#### Description of the task:
The records below need to be copied in full. Match them exactly.

(Dataset items)
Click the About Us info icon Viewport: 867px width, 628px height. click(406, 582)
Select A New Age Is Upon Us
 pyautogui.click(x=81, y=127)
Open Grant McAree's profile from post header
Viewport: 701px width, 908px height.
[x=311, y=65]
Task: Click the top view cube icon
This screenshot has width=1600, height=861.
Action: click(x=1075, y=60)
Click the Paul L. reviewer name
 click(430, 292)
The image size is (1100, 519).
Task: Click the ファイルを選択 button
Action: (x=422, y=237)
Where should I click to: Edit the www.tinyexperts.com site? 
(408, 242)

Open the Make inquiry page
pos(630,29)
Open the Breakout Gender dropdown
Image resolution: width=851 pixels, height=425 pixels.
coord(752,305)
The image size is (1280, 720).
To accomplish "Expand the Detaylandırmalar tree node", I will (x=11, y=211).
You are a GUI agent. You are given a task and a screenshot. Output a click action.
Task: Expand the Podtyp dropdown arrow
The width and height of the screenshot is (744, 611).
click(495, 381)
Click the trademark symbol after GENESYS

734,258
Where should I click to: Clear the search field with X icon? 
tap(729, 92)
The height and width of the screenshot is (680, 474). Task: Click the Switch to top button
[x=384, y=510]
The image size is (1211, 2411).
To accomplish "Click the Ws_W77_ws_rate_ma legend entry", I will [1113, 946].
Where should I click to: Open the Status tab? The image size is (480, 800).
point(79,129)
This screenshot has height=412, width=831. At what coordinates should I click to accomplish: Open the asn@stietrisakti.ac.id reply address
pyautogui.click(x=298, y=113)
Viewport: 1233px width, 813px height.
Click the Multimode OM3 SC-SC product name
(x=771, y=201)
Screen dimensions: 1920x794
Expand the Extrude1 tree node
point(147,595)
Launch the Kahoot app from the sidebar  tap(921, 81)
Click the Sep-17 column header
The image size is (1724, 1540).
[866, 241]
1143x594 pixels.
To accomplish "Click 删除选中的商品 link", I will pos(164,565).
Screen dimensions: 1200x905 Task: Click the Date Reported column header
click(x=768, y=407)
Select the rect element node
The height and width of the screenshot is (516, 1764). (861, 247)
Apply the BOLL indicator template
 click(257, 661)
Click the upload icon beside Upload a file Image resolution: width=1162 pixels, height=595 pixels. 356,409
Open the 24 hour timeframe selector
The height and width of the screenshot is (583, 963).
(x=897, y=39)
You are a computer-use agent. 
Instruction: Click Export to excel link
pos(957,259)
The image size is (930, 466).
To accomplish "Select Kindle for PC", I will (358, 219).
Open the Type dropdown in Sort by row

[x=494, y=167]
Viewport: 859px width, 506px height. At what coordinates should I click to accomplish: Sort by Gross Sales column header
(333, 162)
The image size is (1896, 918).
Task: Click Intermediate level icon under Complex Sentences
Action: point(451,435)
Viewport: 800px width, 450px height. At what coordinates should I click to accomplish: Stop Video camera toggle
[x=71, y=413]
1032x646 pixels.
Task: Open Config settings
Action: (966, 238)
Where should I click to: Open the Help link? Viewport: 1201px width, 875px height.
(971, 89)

#### Exercise solution:
Click the About Us info icon Viewport: 867px width, 628px height. click(406, 582)
Select A New Age Is Upon Us
 pyautogui.click(x=81, y=127)
Open Grant McAree's profile from post header
Viewport: 701px width, 908px height.
[x=311, y=65]
Task: Click the top view cube icon
This screenshot has width=1600, height=861.
Action: click(x=1075, y=60)
Click the Paul L. reviewer name
 click(430, 292)
The image size is (1100, 519).
Task: Click the ファイルを選択 button
Action: (x=422, y=237)
Where should I click to: Edit the www.tinyexperts.com site? 
(408, 242)

Open the Make inquiry page
pos(630,29)
Open the Breakout Gender dropdown
Image resolution: width=851 pixels, height=425 pixels.
coord(752,305)
The image size is (1280, 720).
To accomplish "Expand the Detaylandırmalar tree node", I will (x=11, y=211).
You are a GUI agent. You are given a task and a screenshot. Output a click action.
Task: Expand the Podtyp dropdown arrow
The width and height of the screenshot is (744, 611).
click(495, 381)
Click the trademark symbol after GENESYS

734,258
Where should I click to: Clear the search field with X icon? 
tap(729, 92)
The height and width of the screenshot is (680, 474). Task: Click the Switch to top button
[x=384, y=510]
The image size is (1211, 2411).
To accomplish "Click the Ws_W77_ws_rate_ma legend entry", I will [1113, 946].
Where should I click to: Open the Status tab? The image size is (480, 800).
point(79,129)
This screenshot has height=412, width=831. At what coordinates should I click to accomplish: Open the asn@stietrisakti.ac.id reply address
pyautogui.click(x=298, y=113)
Viewport: 1233px width, 813px height.
Click the Multimode OM3 SC-SC product name
(x=771, y=201)
Screen dimensions: 1920x794
Expand the Extrude1 tree node
point(147,595)
Launch the Kahoot app from the sidebar  tap(921, 81)
Click the Sep-17 column header
The image size is (1724, 1540).
[866, 241]
1143x594 pixels.
To accomplish "Click 删除选中的商品 link", I will pos(164,565).
Screen dimensions: 1200x905 Task: Click the Date Reported column header
click(x=768, y=407)
Select the rect element node
The height and width of the screenshot is (516, 1764). (861, 247)
Apply the BOLL indicator template
 click(257, 661)
Click the upload icon beside Upload a file Image resolution: width=1162 pixels, height=595 pixels. 356,409
Open the 24 hour timeframe selector
The height and width of the screenshot is (583, 963).
(x=897, y=39)
You are a computer-use agent. 
Instruction: Click Export to excel link
pos(957,259)
The image size is (930, 466).
To accomplish "Select Kindle for PC", I will (358, 219).
Open the Type dropdown in Sort by row

[x=494, y=167]
Viewport: 859px width, 506px height. At what coordinates should I click to accomplish: Sort by Gross Sales column header
(333, 162)
The image size is (1896, 918).
Task: Click Intermediate level icon under Complex Sentences
Action: point(451,435)
Viewport: 800px width, 450px height. At what coordinates should I click to accomplish: Stop Video camera toggle
[x=71, y=413]
1032x646 pixels.
Task: Open Config settings
Action: (966, 238)
Where should I click to: Open the Help link? Viewport: 1201px width, 875px height.
(971, 89)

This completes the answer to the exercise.